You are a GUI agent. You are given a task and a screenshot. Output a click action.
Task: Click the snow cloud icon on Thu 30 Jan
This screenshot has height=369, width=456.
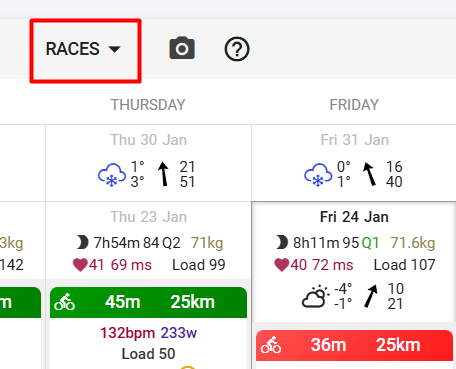[x=112, y=175]
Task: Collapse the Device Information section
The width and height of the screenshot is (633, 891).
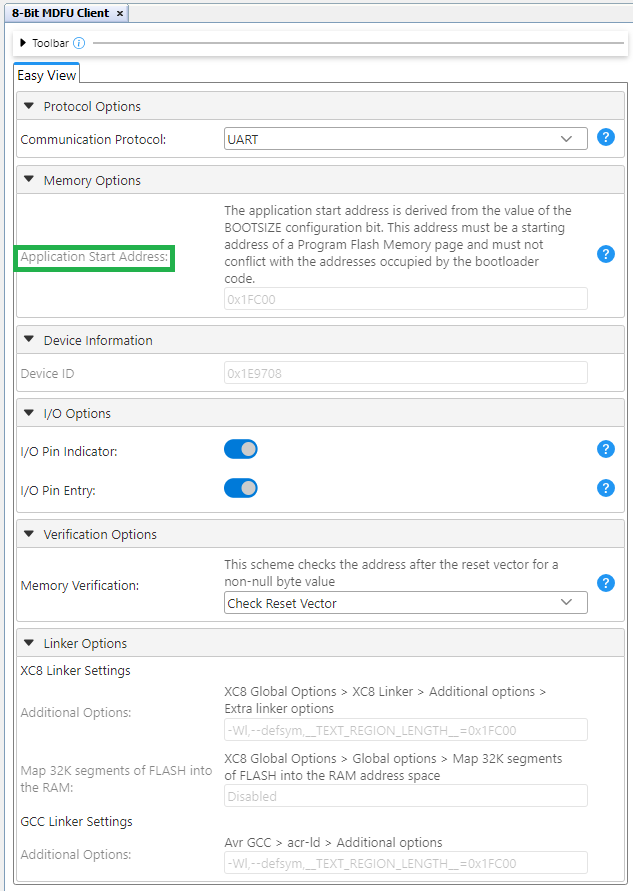Action: 29,341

========================

Work required: Turn every line of the records into a numbered list, skipping blank lines and leaving out the pictures.

Task answer:
1. You are a GUI agent. You are given a task and a screenshot. Output a click action.
2. Task: Click the snow cloud icon on Thu 30 Jan
3. This screenshot has height=369, width=456.
4. [x=112, y=175]
5. Task: Collapse the Device Information section
6. The width and height of the screenshot is (633, 891).
7. Action: 29,341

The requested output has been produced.